*TASK INSTRUCTIONS*
Copy the records word for word, from the line with "has width=1803, height=1014." up to and including the line with "(x=416, y=80)".
+ + + + +
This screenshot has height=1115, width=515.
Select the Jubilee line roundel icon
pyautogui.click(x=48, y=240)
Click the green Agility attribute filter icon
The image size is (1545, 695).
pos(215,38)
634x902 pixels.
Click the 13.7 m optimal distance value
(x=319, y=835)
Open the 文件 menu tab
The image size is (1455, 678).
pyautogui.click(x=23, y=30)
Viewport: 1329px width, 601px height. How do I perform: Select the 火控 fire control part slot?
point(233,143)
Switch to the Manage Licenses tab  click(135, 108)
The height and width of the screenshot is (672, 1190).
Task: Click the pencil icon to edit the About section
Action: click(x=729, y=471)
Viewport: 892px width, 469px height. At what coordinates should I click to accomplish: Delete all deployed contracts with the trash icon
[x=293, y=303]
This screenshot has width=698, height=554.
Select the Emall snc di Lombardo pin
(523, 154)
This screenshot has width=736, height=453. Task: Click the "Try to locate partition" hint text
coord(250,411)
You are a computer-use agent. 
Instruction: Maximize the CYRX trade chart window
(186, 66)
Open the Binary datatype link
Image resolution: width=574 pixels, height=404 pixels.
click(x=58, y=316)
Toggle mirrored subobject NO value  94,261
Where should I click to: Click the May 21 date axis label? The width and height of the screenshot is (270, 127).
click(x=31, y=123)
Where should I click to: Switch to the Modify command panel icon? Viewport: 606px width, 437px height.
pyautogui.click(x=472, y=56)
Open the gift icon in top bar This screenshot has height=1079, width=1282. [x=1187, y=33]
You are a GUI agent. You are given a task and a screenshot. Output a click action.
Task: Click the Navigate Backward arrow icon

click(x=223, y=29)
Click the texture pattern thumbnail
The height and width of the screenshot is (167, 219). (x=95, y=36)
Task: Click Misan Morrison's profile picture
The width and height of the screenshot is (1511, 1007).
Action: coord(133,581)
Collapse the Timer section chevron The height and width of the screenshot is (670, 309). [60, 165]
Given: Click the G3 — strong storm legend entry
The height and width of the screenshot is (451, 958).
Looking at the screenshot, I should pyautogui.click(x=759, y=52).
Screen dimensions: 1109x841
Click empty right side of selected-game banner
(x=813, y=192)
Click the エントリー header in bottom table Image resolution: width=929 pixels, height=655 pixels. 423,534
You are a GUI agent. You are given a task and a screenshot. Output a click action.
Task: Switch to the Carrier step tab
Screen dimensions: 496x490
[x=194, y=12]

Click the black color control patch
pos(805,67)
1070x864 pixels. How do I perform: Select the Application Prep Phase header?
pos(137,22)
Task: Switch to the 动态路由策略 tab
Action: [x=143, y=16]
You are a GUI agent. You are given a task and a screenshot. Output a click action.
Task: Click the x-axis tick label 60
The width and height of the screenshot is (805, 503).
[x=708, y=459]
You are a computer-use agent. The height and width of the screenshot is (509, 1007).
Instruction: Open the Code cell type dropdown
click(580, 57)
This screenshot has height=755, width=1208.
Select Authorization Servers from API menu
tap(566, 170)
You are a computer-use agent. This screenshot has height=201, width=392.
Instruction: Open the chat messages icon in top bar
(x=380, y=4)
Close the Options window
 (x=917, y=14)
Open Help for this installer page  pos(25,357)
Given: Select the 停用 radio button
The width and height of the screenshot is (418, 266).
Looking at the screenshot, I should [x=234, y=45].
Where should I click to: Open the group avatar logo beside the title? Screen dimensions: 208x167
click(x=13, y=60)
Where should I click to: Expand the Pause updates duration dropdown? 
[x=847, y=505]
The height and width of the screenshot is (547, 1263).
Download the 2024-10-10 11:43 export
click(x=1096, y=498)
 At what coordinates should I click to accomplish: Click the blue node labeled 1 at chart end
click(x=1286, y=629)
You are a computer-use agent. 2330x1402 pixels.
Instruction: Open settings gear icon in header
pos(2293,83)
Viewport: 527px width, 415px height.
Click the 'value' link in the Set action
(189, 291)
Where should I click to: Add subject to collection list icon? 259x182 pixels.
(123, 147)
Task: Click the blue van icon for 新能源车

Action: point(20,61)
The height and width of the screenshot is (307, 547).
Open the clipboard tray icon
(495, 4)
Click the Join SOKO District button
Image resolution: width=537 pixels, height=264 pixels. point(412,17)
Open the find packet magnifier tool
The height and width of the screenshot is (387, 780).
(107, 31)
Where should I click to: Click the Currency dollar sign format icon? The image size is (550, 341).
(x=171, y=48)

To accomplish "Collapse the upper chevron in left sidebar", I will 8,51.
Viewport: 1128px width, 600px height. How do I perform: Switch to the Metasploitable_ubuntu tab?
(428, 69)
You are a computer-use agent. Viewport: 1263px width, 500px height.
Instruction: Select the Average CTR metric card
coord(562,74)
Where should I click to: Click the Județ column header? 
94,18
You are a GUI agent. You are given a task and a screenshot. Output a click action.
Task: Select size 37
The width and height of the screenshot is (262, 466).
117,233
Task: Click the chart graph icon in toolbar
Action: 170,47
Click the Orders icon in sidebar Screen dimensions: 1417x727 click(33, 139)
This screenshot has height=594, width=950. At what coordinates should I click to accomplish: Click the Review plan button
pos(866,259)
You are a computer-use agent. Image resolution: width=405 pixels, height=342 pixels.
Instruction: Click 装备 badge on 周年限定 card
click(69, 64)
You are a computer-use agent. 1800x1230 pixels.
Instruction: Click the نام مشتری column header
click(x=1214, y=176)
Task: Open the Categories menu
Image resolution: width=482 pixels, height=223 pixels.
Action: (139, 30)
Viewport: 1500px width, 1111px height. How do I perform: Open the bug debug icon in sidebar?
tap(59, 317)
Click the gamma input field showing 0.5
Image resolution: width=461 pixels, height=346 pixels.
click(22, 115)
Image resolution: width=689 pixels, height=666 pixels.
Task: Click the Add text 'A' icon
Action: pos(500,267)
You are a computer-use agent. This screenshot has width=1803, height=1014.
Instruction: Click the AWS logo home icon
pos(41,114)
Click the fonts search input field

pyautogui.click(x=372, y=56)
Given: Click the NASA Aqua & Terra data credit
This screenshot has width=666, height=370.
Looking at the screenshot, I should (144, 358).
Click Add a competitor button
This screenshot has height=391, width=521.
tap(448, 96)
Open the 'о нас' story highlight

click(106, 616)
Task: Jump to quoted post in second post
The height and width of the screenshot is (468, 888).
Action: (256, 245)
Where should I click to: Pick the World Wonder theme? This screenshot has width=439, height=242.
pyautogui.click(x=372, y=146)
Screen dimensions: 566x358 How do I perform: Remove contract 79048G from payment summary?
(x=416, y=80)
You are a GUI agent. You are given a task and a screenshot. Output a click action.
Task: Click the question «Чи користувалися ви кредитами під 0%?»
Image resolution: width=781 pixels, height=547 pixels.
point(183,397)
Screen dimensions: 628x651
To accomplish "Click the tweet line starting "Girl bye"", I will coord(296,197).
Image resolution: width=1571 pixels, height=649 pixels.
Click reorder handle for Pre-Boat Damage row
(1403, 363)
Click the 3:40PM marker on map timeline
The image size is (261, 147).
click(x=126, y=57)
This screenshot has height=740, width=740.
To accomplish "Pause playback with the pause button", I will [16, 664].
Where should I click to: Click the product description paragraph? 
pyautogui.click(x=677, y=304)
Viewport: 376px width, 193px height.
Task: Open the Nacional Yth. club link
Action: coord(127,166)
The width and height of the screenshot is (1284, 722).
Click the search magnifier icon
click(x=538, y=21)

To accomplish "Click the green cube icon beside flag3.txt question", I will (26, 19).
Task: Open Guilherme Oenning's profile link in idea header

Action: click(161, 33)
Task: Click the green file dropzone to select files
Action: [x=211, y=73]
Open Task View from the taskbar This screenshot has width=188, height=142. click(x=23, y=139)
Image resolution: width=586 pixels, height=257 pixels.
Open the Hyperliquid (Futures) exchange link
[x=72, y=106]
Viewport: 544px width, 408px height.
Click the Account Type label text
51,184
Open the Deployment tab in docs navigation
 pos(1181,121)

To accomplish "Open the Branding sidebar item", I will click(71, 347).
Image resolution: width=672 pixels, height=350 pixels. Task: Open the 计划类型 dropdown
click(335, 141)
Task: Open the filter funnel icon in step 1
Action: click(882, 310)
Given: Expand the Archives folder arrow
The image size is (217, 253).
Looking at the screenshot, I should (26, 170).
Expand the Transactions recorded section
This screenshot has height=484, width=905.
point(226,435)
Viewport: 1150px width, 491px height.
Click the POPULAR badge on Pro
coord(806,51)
+ + + + +
*SOLUTION TO THIS TASK*
You are a computer-use agent. This screenshot has width=1803, height=1014.
Instruction: Click the AWS logo home icon
pos(41,114)
Click the fonts search input field

pyautogui.click(x=372, y=56)
Given: Click the NASA Aqua & Terra data credit
This screenshot has width=666, height=370.
Looking at the screenshot, I should (144, 358).
Click Add a competitor button
This screenshot has height=391, width=521.
tap(448, 96)
Open the 'о нас' story highlight

click(106, 616)
Task: Jump to quoted post in second post
The height and width of the screenshot is (468, 888).
Action: (256, 245)
Where should I click to: Pick the World Wonder theme? This screenshot has width=439, height=242.
pyautogui.click(x=372, y=146)
Screen dimensions: 566x358 How do I perform: Remove contract 79048G from payment summary?
(x=416, y=80)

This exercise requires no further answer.